People v. Bergevin

Bronson, J.

(concurring). The instant plea was accepted prior to the United States Supreme Court’s *379decision in Boykin v. Alabama (1969), 395 US 238 (89 S Ct 1709, 23 L Ed 2d 274). The opinions from this Court hold that Boykin is to be given prospective effect only. People v. Taylor (1970), 23 Mich App 595; People v. Butler (1970), 23 Mich App 643; People v. Boone (1970), 25 Mich App 136. Therefore, I concur in affirming the conviction because the trial court fully complied with GrCR 1963, 785.3 and MCLA §768.35 (Stat Ann 1954 Rev § 28.1058).

I cannot concur in the majority view that the requirement that the trial judge inform defendants of their right to appellate review, a right guaranteed by Const 1963, art 1, § 20, is “ludicrous, self-contradictory, and [a] demeaning necessity”.

The majority opinion has properly indicated that the former court rule, GrCR 1963, 785.4(1), which required that upon sentencing the defendant be advised of his post-conviction rights, has been repealed.

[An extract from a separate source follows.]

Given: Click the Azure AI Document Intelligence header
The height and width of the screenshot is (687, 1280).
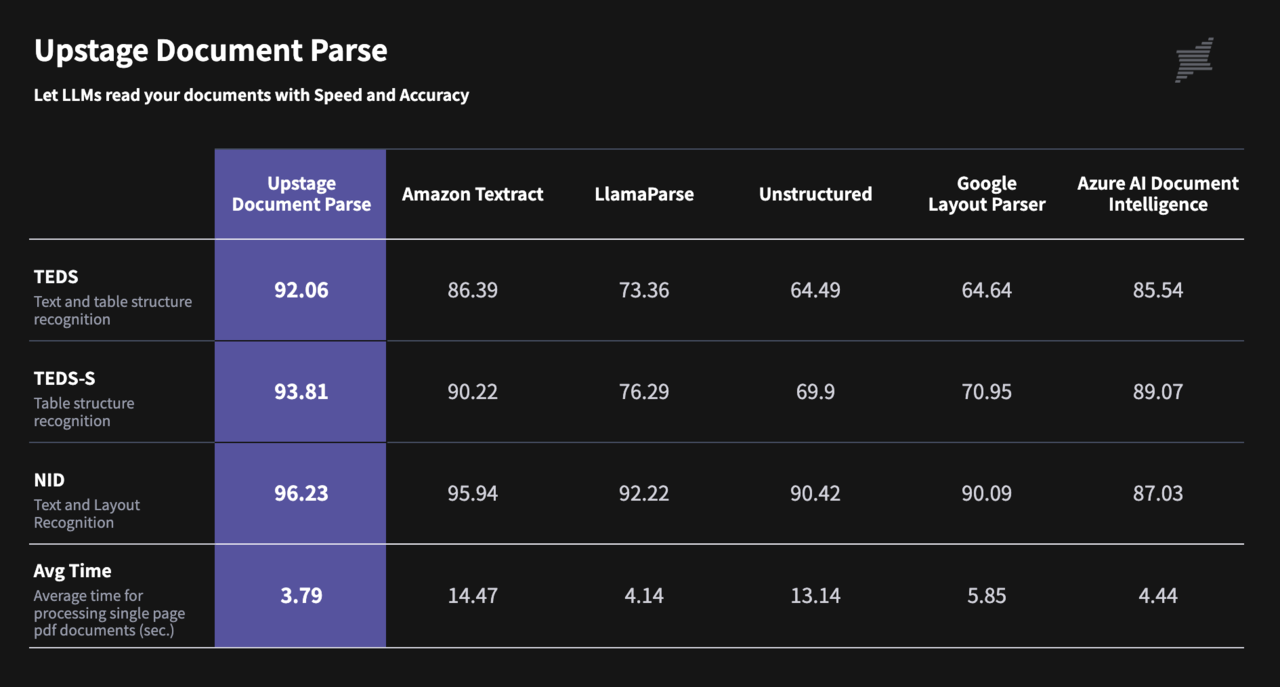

However, in repealing GCR 1963, 785.4(1) the Court stated, in part:

“Pending submission and approval by the Court of such forthcoming amendments, the bench and bar will proceed in accordance with original Rule 785, in accordance with article 1 of the Constitution of 1963 and in accordance with such decisions of the United States Supreme Court and of the Supreme Court of Michigan as may be deemed applicable to the particular criminal matter at hand.” 379 Mich xxxi (1967).

The Michigan Constitution provides, in part:

“In every criminal prosecution, the accused shall * * * have an appeal as a matter of right; and in courts of record when the trial court so orders, to have such reasonable assistance as may be necessary *380to perfect and prosecute an appeal.” Const 1963, art 1, § 20. (Emphasis added.)

The appeal as a matter of right, as provided in the Michigan Constitution, applies to all criminal convictions, whether the conviction resulted from a trial by jury, trial by judge, or a conviction upon a plea of guilty. Arguably, an appeal as of right should not be permitted from a guilty plea, but as long as the Michigan Constitution guarantees this right, no valid basis exists for differential treatment with respect to post-conviction rights.

The defendant in this case was indigent and represented by court-appointed counsel at the time of his conviction. In United States, ex rel. Smith, v. McMann (CA 2, 1969), 417 F2d 648, the Second Circuit Court of Appeals, sitting en banc, held that the court, irrespective of the existence or nonexistence of state or Federal procedure requiring defendants to be informed of their post-conviction rights, has the affirmative duty to advise defendants of these rights. The McMann Court, relying on Douglas v. California (1963), 372 US 353 (83 S Ct 814, 9 L Ed 2d 811), stated at p 654:

“We think the only practical, logical and fair interpretation to be given to Douglas v. California is that it imposes upon the state a duty to warn every person convicted of crime of his right to appeal and his right to prosecute his appeal without expense to him by counsel appointed by the state, if he is indigent. The right to appeal at the expense of the state is mere illusion if the convicted indigent defendant does not know such a right exists. And the one way to make sure that he does know is to tell him so.”1 (Emphasis added.)

*381The 60-day limitation period for perfecting an appeal is designed to provide a waiver to the constitutionally-guaranteed appeal as of right. Recently, in People v. McKinley (1970), 383 Mich 529, 536, the Court stated the following with respect to waiver:

“Waiver, as that term has been repeatedly defined by this Court, is the intentional relinquishment or abandonment of a known right. * * * The Court indulges every reasonable presumption against waiver of constitutional rights. * * * Intelligent waiver, of course, is made to depend upon the considered choice of defendant # * .” (Citations omitted.)

Absent knowledge of post-conviction rights, a defendant cannot be deemed to have waived these constitutional rights. For the reasons stated, I am of the opinion that the trial judge had an affirmative duty to advise the defendant of his post-conviction rights.

It should be noted that the Sixth Circuit Court of Appeals, in Goodwin v. Cardwell (CA 6, 1970), 432 F2d 521, has held that failure *381of retained counsel to advise defendant of his post-conviction rights constitutes ineffective assistance of counsel so that defendant, if uninformed of his appellate rights, may obtain habeas corpus relief in Federal court even though the time limitation for an appeal as of right in the state court has expired. In view of this decision, as well as the Sixth Circuit’s approval of McMann, it is suggested that the re-enactment of GCR 1963, 785.4(1) should be considered.